— Prompt 1 —
Quote the passage of the Fathom Holdings price target article from "Roth Capital Markets" up to and including "and into 2026.".

— Document segment —
::::::
Fathom Holdings wins price target raise at Roth

October 15, 2025 at 12:13pm ADT 3 min read
Last updated on October 15, 2025 at 12:13pm ADT

Roth Capital Markets analyst Darren Aftahi said in an Oct. 13 earnings preview that Fathom Holdings (Fathom Holdings Stock Quote, Chart, News, Analysts, Financials NASDAQ:FTHM) is positioned to benefit from its recent capital raise, which he said should accelerate the company’s Elevate agent onboarding program and drive gross-margin expansion through 2025 and into 2026.

Aftahi maintained his “Buy” rating and raised his 12-month target price to US$2.50 from US$2.00, implying roughly 2× FY26 gross profit of US$43.2-million and margin approaching double digits by the end of 2026.

Fathom is a cloud-based, full-service real estate brokerage that operates on an all-virtual platform, charging agents a fixed fee per transaction. The company earns commission income from assisting clients in buying, selling, or leasing properties, with agents remitting a small fixed portion of each transaction to Fathom. It is headquartered in Cary, North Carolina.

Aftahi said the new funding “could help bolster Fathom’s ambitions to expand its Elevate program, which generates three to four times higher gross profit per transaction, by adding incremental features that enhance its value.”

He said this approach allows Fathom to “lift gross margins without relying on broad agent expansion,” instead emphasizing the recruitment of higher-quality agents within its existing base and through targeted acquisitions.

“As the program expands,” Aftahi said. “Fathom could face dual tailwinds for margins if the housing market improves — expanding gross margins from Elevate while improving attach rates on ancillary services.”
::::::
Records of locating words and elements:
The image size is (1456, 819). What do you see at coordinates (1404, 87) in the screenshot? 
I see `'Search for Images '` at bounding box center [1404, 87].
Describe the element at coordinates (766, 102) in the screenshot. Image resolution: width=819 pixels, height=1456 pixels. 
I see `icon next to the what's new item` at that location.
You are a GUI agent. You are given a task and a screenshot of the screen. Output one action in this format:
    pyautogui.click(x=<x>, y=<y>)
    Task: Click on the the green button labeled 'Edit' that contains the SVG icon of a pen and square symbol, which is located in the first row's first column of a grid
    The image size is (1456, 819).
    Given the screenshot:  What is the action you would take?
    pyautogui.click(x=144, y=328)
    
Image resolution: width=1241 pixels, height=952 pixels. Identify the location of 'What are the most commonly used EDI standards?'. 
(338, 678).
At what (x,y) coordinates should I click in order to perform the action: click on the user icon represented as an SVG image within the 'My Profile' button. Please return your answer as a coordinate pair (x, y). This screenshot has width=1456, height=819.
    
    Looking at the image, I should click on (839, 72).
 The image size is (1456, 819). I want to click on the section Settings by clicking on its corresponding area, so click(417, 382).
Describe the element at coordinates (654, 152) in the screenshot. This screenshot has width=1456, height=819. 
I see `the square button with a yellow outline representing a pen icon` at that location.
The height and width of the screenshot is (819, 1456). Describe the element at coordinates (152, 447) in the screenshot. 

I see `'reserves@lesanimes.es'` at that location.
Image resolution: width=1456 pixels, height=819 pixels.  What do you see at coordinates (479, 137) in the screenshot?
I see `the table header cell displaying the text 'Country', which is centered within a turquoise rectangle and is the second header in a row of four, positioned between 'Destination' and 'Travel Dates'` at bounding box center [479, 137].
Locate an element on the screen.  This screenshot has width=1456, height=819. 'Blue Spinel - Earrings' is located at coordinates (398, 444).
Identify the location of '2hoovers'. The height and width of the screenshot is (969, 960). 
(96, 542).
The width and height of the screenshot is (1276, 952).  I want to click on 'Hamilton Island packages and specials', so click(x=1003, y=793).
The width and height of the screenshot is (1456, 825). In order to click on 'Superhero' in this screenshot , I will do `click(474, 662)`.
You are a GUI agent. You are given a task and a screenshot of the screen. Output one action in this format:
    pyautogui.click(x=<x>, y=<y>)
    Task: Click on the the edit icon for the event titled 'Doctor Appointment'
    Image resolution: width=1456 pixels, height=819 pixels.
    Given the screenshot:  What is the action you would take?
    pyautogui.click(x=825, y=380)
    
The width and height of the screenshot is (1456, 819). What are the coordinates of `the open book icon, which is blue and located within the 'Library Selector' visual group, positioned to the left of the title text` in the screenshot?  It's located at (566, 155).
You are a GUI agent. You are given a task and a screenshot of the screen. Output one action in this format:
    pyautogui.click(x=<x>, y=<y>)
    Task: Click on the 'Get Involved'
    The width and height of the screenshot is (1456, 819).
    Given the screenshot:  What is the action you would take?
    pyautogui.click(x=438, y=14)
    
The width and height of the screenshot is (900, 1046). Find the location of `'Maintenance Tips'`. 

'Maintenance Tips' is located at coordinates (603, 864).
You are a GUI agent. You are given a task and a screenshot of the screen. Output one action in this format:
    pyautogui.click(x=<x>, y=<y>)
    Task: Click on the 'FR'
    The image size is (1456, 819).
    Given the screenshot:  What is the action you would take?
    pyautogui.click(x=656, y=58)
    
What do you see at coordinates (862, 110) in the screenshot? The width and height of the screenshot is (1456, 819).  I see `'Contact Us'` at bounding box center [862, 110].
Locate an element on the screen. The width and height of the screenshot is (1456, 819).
::::::
— Prompt 2 —
Print the lines of the records from the line with "137) in the screenshot?" up to and including the line with "The width and height of the screenshot is (1276, 952).".

— Complete answer 1 —
Roth Capital Markets analyst Darren Aftahi said in an Oct. 13 earnings preview that Fathom Holdings (Fathom Holdings Stock Quote, Chart, News, Analysts, Financials NASDAQ:FTHM) is positioned to benefit from its recent capital raise, which he said should accelerate the company’s Elevate agent onboarding program and drive gross-margin expansion through 2025 and into 2026.

— Complete answer 2 —
Image resolution: width=1456 pixels, height=819 pixels.  What do you see at coordinates (479, 137) in the screenshot?
I see `the table header cell displaying the text 'Country', which is centered within a turquoise rectangle and is the second header in a row of four, positioned between 'Destination' and 'Travel Dates'` at bounding box center [479, 137].
Locate an element on the screen.  This screenshot has width=1456, height=819. 'Blue Spinel - Earrings' is located at coordinates (398, 444).
Identify the location of '2hoovers'. The height and width of the screenshot is (969, 960). 
(96, 542).
The width and height of the screenshot is (1276, 952).  I want to click on 'Hamilton Island packages and specials', so click(x=1003, y=793).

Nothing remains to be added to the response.